> **EXERCISE TASKS**
A) Print the passage on Renown's mock hospital rooms verbatim, from "But there's more" up to and including "the hospital's culture.".
B) Answer these questions from the passage on Renown's mock hospital rooms:
(i) How many stories does the tower under construction in downtown Reno have?
(ii) How much money did Renown put into the mock rooms?
(iii) What is Karen Meskimen's position at Renown?

Top of TEXT FOR ANALYSIS

Life-sized model

Tucked away in the back of some leased space across the street from Renown Regional Medical Center, the hospital has built full-size mockups of the rooms and nursing stations and even part of the hallways it plans in the 10-story tower under construction in downtown Reno.

Little notes are affixed here and there on the walls, the thoughts of nurses, maintenance staff, admissions personnel, therapists and others with suggestions about improving the rooms before they're built.

It's not an inexpensive process. But Newton Chase figures the investment was worth every penny of the $100,000 Renown put into the mock rooms.

"It's cheap," says Chase, Renown's director of facilities and project management. "We've got to build 192 rooms. If you make a mistake in 192 rooms, look at the cost of fixing it."

But there's more than construction planning at work in the mock rooms, says Karen Meskimen, Renown's director of nursing. The health-care organization also hopes the mock-ups provide a tool in changing the hospital's culture.

Nurses, she explains, have been closely involved with planning the rooms in the new tower as Renown seeks to strengthen its focus on how it provides care rather than how it operates the bricks and mortar of a hospital.

And the nurses have had plenty of suggestions about ways to make the new rooms better.

Bottom of TEXT FOR ANALYSIS
Top of SOURCE MATERIAL

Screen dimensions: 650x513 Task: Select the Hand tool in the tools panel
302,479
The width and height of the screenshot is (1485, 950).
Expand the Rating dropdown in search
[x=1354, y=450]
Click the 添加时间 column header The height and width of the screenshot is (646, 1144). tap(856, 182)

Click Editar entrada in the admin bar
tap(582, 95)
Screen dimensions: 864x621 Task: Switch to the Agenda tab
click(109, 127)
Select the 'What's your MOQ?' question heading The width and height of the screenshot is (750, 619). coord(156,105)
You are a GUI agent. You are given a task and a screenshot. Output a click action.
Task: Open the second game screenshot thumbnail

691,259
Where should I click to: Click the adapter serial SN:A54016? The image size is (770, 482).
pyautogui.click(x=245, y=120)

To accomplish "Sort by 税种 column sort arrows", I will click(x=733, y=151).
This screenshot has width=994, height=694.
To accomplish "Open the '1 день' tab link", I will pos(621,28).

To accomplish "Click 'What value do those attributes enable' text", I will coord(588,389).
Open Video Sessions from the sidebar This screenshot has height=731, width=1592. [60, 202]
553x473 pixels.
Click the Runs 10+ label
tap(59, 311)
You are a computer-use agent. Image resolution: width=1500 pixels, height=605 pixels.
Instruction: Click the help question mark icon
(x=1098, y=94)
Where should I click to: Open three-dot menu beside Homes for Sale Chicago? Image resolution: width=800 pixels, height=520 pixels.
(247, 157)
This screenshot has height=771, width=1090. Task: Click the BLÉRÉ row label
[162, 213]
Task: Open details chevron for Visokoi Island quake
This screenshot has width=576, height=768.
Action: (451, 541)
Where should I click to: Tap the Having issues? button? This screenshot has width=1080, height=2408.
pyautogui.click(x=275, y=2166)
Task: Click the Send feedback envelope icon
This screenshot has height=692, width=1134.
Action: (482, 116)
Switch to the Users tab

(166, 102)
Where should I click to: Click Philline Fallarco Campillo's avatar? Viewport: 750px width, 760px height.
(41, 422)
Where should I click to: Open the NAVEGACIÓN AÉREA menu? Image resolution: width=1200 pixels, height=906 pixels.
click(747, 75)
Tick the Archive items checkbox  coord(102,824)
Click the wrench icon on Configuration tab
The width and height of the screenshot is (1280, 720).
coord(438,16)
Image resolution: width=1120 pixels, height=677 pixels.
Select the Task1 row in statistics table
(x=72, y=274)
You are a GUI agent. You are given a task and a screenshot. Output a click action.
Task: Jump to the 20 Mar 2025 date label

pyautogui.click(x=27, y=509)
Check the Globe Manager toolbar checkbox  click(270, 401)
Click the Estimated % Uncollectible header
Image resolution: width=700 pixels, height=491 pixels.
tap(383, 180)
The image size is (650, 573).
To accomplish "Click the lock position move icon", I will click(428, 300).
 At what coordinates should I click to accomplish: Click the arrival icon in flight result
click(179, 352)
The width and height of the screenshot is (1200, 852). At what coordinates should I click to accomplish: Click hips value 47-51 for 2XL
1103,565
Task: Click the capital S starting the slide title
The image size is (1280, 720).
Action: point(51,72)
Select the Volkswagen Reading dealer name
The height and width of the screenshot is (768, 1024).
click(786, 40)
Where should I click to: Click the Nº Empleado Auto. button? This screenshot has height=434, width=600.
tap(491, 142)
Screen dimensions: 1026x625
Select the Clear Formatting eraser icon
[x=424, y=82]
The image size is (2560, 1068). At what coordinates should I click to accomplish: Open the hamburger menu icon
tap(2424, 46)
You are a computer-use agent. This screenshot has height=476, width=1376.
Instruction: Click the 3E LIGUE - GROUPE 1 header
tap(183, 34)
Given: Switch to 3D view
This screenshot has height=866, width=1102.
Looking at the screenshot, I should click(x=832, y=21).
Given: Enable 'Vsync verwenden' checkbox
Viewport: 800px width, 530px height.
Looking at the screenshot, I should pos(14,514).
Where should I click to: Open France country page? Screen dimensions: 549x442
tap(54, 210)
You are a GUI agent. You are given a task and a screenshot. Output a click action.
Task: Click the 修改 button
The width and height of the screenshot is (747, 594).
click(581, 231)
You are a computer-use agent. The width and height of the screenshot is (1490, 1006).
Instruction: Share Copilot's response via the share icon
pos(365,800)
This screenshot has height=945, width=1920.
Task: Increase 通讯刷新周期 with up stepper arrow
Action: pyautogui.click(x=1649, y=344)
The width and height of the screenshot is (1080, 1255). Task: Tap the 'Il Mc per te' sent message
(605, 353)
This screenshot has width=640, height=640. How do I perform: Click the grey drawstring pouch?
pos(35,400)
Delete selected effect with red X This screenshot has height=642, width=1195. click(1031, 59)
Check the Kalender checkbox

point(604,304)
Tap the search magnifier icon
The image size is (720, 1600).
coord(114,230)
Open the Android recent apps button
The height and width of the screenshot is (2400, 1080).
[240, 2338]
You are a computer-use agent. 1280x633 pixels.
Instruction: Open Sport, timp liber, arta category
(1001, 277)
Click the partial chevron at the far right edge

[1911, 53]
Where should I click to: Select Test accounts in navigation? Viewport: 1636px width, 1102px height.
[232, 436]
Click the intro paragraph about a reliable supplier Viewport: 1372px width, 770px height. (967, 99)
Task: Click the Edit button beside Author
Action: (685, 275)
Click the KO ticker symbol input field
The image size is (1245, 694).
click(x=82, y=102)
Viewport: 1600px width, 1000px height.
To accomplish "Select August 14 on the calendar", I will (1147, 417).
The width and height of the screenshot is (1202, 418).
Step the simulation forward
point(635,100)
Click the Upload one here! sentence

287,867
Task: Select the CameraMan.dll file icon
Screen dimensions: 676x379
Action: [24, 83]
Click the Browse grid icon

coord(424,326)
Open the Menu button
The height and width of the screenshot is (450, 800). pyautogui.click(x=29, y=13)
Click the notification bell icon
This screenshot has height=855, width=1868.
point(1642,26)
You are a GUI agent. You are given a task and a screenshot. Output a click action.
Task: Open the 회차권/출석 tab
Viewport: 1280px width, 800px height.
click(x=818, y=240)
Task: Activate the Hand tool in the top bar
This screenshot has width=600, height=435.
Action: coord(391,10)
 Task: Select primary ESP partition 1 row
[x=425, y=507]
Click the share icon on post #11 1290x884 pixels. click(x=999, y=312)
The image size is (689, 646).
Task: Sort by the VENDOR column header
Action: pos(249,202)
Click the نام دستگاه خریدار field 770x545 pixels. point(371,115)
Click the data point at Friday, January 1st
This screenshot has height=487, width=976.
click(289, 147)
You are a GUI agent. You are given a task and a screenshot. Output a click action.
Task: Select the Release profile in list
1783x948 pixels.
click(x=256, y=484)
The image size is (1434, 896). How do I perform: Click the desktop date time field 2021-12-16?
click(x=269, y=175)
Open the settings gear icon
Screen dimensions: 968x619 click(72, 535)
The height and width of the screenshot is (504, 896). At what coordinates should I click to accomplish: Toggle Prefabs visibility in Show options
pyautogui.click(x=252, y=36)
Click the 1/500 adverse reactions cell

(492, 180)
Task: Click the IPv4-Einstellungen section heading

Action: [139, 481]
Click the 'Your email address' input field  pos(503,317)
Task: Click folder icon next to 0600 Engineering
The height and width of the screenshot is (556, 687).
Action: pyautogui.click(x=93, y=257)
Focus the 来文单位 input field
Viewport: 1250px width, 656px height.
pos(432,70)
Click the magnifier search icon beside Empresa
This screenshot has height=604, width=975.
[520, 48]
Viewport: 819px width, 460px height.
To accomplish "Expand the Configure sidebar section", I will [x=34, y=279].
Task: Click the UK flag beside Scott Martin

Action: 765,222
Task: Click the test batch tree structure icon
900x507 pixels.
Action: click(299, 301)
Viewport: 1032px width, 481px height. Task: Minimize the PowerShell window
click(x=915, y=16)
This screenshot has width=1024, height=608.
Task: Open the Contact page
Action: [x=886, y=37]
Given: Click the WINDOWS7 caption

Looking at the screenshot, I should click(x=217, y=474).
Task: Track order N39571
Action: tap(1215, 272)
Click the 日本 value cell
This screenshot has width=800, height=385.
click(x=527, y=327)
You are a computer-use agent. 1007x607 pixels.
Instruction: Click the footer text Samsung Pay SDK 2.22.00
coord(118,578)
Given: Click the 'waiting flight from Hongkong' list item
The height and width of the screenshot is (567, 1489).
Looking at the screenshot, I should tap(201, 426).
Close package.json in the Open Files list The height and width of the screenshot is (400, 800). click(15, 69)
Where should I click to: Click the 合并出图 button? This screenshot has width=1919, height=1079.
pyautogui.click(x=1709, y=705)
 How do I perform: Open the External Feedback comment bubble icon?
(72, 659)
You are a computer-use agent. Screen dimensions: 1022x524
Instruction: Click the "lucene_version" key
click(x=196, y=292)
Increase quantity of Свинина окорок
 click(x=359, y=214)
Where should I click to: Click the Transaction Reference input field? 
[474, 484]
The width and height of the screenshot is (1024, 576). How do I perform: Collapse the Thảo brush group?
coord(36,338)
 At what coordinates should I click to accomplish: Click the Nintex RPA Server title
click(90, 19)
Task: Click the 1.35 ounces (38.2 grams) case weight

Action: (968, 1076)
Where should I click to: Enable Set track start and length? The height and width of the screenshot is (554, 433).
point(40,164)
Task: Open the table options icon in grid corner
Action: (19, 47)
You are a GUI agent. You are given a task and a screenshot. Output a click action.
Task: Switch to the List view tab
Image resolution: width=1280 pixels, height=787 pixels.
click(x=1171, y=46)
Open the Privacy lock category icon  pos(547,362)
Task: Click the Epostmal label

Bottom of SOURCE MATERIAL

> **EXERCISE SOLUTIONS**
A)
But there's more than construction planning at work in the mock rooms, says Karen Meskimen, Renown's director of nursing. The health-care organization also hopes the mock-ups provide a tool in changing the hospital's culture.

B)
(i) 10 stories
(ii) $100,000
(iii) Director of nursing